(…) já aprendi a contentar-me com o que tenho
(Fp 4:11)
Essas palavras nos mostram que o contentamento não é uma tendência natural do homem. Ervas daninhas crescem sem a necessidade de cuidados. A cobiça, o descontentamento e a murmuração são tão naturais ao homem como os espinheiros são ao solo. Não precisamos semear cardos e silvas; eles nascem naturalmente, pois são naturais à terra. Do mesmo modo, não precisamos ensinar aos homens a se queixarem, pois eles rapidamente aprendem sem qualquer instrução.

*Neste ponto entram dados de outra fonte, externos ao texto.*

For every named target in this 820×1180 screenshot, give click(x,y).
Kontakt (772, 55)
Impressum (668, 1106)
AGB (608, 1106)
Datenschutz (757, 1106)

No entanto, as coisas preciosas da terra precisam ser cultivadas. Se quisermos trigo, devemos arar e semear; se quisermos flores, é necessário um jardim e todos os cuidados do jardineiro. O contentamento é uma das flores celestiais; se quisermos tê-lo, ele deve ser cultivado; não crescerá em nós naturalmente; é apenas a nova natureza que pode produzi-lo e, mesmo assim, temos de ser especialmente cuidadosos e vigilantes para manter e cultivar a graça que Deus semeou em nós. Paulo diz: "Já aprendi a contentar-me", como que dizendo que ele não aprendeu isso de uma só vez. Custou-lhe algumas dores alcançar o mistério da excelente verdade. Certamente, ele às vezes pensava que tinha aprendido e, então, falhava. Quando finalmente o alcançou, e pôde dizer: "Aprendi a contentar-me com o que tenho", Paulo já era um homem velho, de cabelos grisalhos, nas fronteiras do túmulo, um pobre prisioneiro encarcerado no calabouço de Nero, em Roma. Podemos muito bem estarmos dispostos a suportar as enfermidades de Paulo, e compartilhar a fria masmorra com ele, se também pudermos alcançar, por algum meio, sua excelente graduação.
Não ceda a ideia que você poderá estar satisfeito sem aprendizagem, ou aprender sem disciplina. Não é um poder que possa ser exercido naturalmente, mas uma ciência a ser adquirida de forma gradual. Sabemos disso por experiência própria. Irmão, silencie o murmúrio, embora natural como ele o é, e continue um aplicado discípulo na Universidade do Contentamento.